WV Autism Insurance FAQ

Which insurance plans are effected by the state mandate?

The autism insurance mandate effect approximately 23% of children diagnosed with autism. The mandate applies to PEIA, CHIP, group health plans, and individual plans purchased through the WV exchange market.

Are any insurance companies exempt from the mandate?

This mandate does not apply to Medicaid/medical cards, self-funded plans, federal employees, insurance plans that originate outside of WV, or companies with 25 or fewer employees.

Many policies, such as those for coalmines and medical facilities are self-funded. Asking if a policy is self-funded should be one of the first questions families ask when calling to access the autism benefit.

If your primary policy does not cover autism treatment, you may consider purchasing an individual policy for your child through the WV health exchange. For information visit: http://bewv.wvinsurance.gov/.

To what diagnoses does the mandate apply?

The mandate applies to all individuals diagnosed with an autism spectrum disorder by age eight or younger who are currently 18 months to 18years of age. According to the mandate, autism spectrum disorder includes "any pervasive developmental disorder, including autistic disorder, Asperger's Syndrome, Rett syndrome, childhood disintegrative disorder, or Pervasive Development Disorder as defined in the most recent edition of the Diagnostic and Statistical Manual of Mental Disorders of the American Psychiatric Association".
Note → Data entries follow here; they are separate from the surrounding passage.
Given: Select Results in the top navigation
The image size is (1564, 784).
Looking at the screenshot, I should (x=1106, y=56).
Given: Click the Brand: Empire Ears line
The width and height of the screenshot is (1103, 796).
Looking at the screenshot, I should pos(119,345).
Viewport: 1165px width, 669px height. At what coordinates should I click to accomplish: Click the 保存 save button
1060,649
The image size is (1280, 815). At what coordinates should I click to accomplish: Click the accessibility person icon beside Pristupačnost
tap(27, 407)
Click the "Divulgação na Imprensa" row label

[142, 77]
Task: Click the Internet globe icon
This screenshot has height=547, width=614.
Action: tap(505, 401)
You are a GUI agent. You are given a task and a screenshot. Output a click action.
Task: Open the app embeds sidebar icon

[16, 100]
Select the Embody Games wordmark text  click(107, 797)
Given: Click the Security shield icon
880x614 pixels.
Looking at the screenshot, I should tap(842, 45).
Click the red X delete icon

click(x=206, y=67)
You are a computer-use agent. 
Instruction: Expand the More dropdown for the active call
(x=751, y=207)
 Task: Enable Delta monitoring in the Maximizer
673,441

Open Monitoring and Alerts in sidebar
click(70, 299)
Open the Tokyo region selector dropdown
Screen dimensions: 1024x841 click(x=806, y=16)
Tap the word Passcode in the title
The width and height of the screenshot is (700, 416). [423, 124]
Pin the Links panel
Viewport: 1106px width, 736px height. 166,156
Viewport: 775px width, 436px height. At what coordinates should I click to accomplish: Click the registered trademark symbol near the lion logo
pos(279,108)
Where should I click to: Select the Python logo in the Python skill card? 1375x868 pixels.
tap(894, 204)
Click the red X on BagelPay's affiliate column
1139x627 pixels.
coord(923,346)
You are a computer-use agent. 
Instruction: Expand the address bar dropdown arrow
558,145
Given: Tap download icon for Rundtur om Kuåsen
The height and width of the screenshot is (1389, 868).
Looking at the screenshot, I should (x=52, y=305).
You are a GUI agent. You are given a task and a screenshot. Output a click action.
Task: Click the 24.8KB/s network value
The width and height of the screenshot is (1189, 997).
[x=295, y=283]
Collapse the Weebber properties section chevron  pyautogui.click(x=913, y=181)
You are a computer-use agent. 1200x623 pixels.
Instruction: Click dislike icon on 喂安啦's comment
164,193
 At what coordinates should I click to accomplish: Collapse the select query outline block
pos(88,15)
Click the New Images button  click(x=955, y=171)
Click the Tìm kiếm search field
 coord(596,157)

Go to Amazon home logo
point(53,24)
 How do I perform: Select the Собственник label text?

Who must prescribe my child's treatment?

All treatments must be prescribed by a licensed physician or licensed psychologist. Preauthorization is commonly required.

Which treatments are covered?

Any treatment that is medically necessary and prescribed by a licensed physician or licensed psychologist. Applied Behavioral Analysis (ABA) services are expressly covered by the mandate.

What are the stipulations for Applied Behavior Analysis (ABA) services?

A Board Certified Behavior Analyst (BCBA) must develop a treatment plan, which includes:

  1. A comprehensive evaluation or reevaluation of the individual, subject to review by the insurance agency every six months.
  2. Progress reports are required to be filed with the insurance agency semi-annually.
  3. In order for treatment to continue, the agency must receive objective evidence or a clinically supportable statement of expectation that:
    1. The individual's condition is improving in response to treatment, and
    2. A maximum improvement is yet to be attained, and
    3. There is an expectation that the anticipated improvement is attainable

Are there coverage limits?

Yes, the annual budget for ABA is $30,000 for the first three years of treatment. At the end of the third year, the service budget is reduced to $2,000 per month and remains at this level until they are 18.

Although the law stipulates this cap is only for ABA treatment, some plans may apply the cap to all autism related treatment. If you suspect your plan is over-applying the treatment cap, please contact MAP for assistance.

Have reimbursement rates and co-pay amounts been established?

Reimbursement rates and co-pays are determined by your employer's agreement with the insurance company. Call the number listed on your insurance card to find the co-pay and coverage specifications for your policy.

Can publicly funded programs such as schools bill insurance for autism-specific services?

No. These services in no way replace those provided by the school system or other publicly funded programs. Services reimbursed through insurance shall not be construed as limiting, replacing, or affecting any obligation to provide services to an individual under the Individuals with Disabilities Education Act, 20 U.S.C. 1400 et seq., or other publicly funded programs. Services provided by school personnel are not eligible for insurance reimbursement.

Barriers to implementation:

Each insurance company defines "medically necessary" differently. Treatment providers should make certain their recommendations meet the definition set forth by the insurance company.

ABA is a newly recognized medical treatment. Standardized provider and treatment codes have not been established. Families and treatment providers will need to work closely with insurance providers to assure the correct codes are utilized.